PROMPT
In the rows from the line with "Screen dimensions: 1824x876" to the line with "will pyautogui.click(x=1303, y=336).", switch "cloud icon" to "sync icon" and write out only those lines with nothing else changed.

------ EXCERPTED DATA

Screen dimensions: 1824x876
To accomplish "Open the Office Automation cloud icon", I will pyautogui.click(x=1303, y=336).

------------
------ EXCERPTED DATA

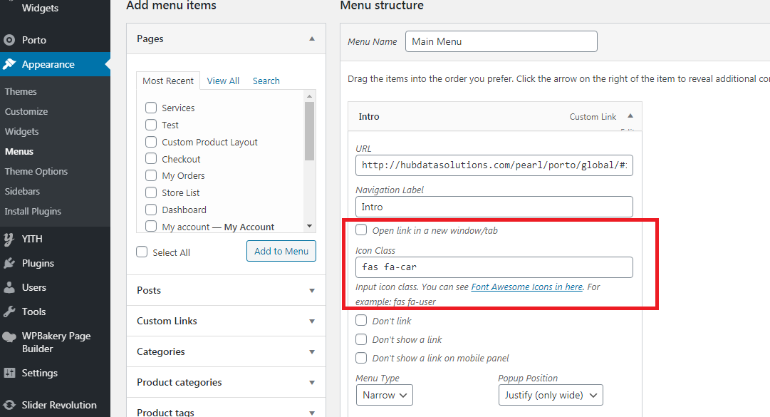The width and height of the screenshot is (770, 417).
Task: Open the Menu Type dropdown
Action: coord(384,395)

------------

RESULT
Screen dimensions: 1824x876
To accomplish "Open the Office Automation sync icon", I will pyautogui.click(x=1303, y=336).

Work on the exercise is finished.